Jeffrey Gibson

New York

at American Contemporary and Participant


Remember cultural hybridity? From the late ’80s to the mid-’90s, it was all the rage. Work by artists such as Edgar Heap of Birds, Jimmie Durham and David Hammons (categorized as “multicultural”) combined ethnic motifs with a contemporary visual vocabulary. Jeffrey Gibson, who is half Cherokee and a member of the Mississippi Band of Choctaw Indians, reached back to this era and beyond with a strong new body of work in this two-gallery show.

Gibson’s departure point is 1941, when the Museum of Modern Art in New York mounted “Indian Art of the United States”-a show whose progressive curatorial mission was to include Native American art within an expanded definition of modernism. Enthusiasm for this agenda subsequently waned; postwar Native American art continued to evolve on a separate and marginalized track, isolated from the dominant art historical discourse. Imagining what might have been had it continued to be absorbed by mainstream culture, Gibson collaborated with Native American artists specializing in traditional art forms such as beadwork, drum-making and the like. The result was a group of intriguing sculptures that often refer to the body with understated wit.

One standout piece at Participant consisted of a large forked tree branch, which was propped upright on the floor, and a Cherokee Booger mask (a type of grotesque mask made to represent an enemy) with a phallic nose. The upper section of the branch, sheathed in animal hide as if in a condom, seemed to lunge at the mask, which was mounted on the wall atop a vertical strip of black-and-white photos of the mask. The interaction between the two parts was dynamic and vaguely sinister.
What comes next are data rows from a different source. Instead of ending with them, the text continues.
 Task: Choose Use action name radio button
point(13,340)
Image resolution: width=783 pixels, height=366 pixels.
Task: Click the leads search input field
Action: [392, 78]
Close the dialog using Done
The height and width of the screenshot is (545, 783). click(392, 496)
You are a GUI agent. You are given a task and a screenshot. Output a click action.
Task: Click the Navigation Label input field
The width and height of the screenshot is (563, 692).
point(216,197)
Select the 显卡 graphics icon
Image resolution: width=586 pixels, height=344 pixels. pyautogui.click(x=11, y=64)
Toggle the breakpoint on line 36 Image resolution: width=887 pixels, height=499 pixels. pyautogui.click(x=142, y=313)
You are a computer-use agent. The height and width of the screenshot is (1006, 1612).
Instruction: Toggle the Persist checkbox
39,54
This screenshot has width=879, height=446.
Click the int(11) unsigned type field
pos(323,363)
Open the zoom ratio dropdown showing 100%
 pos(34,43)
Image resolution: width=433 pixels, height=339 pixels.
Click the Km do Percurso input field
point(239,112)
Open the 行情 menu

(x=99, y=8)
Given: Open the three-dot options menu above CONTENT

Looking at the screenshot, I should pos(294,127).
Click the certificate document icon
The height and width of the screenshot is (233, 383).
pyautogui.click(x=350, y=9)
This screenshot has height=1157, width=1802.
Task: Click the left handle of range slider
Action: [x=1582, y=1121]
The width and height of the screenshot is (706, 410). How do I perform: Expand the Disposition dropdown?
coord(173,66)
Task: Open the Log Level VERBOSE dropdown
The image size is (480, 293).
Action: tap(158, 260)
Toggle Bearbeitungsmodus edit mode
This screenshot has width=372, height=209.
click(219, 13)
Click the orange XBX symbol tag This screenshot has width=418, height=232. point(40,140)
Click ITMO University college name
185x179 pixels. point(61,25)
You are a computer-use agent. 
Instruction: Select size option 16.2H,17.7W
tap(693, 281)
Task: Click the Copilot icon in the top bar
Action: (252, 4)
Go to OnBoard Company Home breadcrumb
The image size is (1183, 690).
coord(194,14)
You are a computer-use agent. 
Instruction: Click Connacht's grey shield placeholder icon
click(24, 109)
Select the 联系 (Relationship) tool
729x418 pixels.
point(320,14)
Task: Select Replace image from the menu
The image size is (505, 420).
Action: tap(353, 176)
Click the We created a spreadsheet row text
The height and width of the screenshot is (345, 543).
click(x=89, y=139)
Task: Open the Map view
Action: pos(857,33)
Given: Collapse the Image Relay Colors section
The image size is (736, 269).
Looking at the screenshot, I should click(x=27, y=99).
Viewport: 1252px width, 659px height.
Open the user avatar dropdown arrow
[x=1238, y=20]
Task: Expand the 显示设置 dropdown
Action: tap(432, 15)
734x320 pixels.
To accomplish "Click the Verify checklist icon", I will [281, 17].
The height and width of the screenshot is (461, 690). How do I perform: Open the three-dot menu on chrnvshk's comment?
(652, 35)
The exhibition at American Contemporary was a collection of more formal pieces-a series of deer-hide-covered cinder blocks, their sides painted with rectangles of flat color, that referenced Mark Rothko and Donald Judd; a wool blanket (laid on a low platform on the floor) embellished with a vibrant, Kandinsky-like abstraction. Subtly erotic touches appeared throughout. In Hide 2 (Micaceous and Pink), 2012, Gibson took one of his earlier abstract paintings and wrapped it in a goat hide, which he covered with a dark glittery finish (possibly alluding to Tewa pottery) and stitched up with sinew. An oval cutout in the hide reveals a bit of the pink paint underneath, as if to expose unconscious impulses bound by the constrictions of social identity.

Both shows address a difficult conundrum for Native Americans-wishing to be integrated within the national dialogue, both culturally and politically, while simultaneously desiring greater autonomy. How to reconcile these contradictory goals? The answer to this question is not easy, and as Gibson’s work illustrates, demands a hard look at history-not just the 1980s and ’90s, or the 1940s, but the past three centuries, during which Native Americans were sundered from their homeland and deprived of their voice.

Photo: Jeffrey Gibson: Booger 1, 2012, Booger mask by Roger Cain, Black Locust tree, goat hide, digital C-prints and mixed mediums; at Participant.